Carmen – Uma biografia
- Author: Ruy Castro
- Language: Portugues
- Subject: Carmen Miranda
- Genre: Biography
- Publisher: Companhia das Letras
- Publication date: December 2005
- Publication place: Brazil
- Media type: Print (hardcover)
- Pages: 632
- ISBN: 978-85-3590-760-5

= Carmen – Uma biografia =

2005 biography of Carmen Miranda by Ruy Castro

Carmen – Uma biografia (English: Carmen – A Biography) is a 2005 biographical book written by Ruy Castro. Published in the year 2005 by Companhia das Letras, the book treats on the main events Carmen Miranda's life, from her rise as a radio singer in the 1930s in Brazil, through the peak period of her career as a Hollywood actress and singer of Broadway to the process of her decline and death.

== Summary ==
Year after year, the journalist Ruy Castro follows the lives of Carmen Miranda, "the most famous Brazilian 20th century", of her birth in a village in Portugal and the arrival in Rio de Janeiro in 1909, with ten months old, and yours recognition Brazilian and international. The work recounts the meteoric rise of Miranda, comes to her problems with stimulants, sleeping pills, alcohol, and deals with the intimacy of sexual relations of the star.
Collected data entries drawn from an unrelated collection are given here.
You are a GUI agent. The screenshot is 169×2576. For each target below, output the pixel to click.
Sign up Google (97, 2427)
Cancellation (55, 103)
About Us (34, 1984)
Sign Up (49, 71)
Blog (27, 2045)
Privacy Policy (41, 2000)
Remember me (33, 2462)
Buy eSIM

A revealing book, which shows that behind the joy of the artist, there were a real woman.

Carmen is the largest biography of an artist ever published in Brazil. The journalist writes in the book that the superficial idea of the stereotype perpetuated by Carmen Miranda would have been an imposition of Hollywood. The films featuring the singer are usually associated with "the Good Neighbor Policy" cultural outreach strategy (for commercial purposes) US with Latin America devised by Nelson Rockefeller and supported by President Franklin D. Roosevelt. According to Castro, "they may even have contributed to the plan, but did not start because of it."

== Development ==
Ruy Castro spent about five years researching the life of the artist, using as source the intersection of dozens of interviews with research in newspapers and personal files.

== Awards ==
2006 — 48th Prêmio Jabuti
- Best Biographical Book (won)
- Best Non-fiction Book (won)

== Version for television ==
The rights to the biography were later sold to Rede Globo, which idealized make a miniseries about Carmen Miranda, the Globo however bumped into several demands made by the family of the singer. Furthermore, issues in the Brazilian courts have delayed the project (producer Paula Lavigne bought in 1998 Carmen's image rights for $200,000, to make a movie about her life.) The idea of the miniseries was director Carlos Manga, which invited the writer Maria Adelaide Amaral to take the script the plot.

On 27 December 2015, the Folha de S.Paulo newspaper announced that in 2016 the network has plans to resume negotiations with Carmen Miranda's family to get permission to bring his story to TV.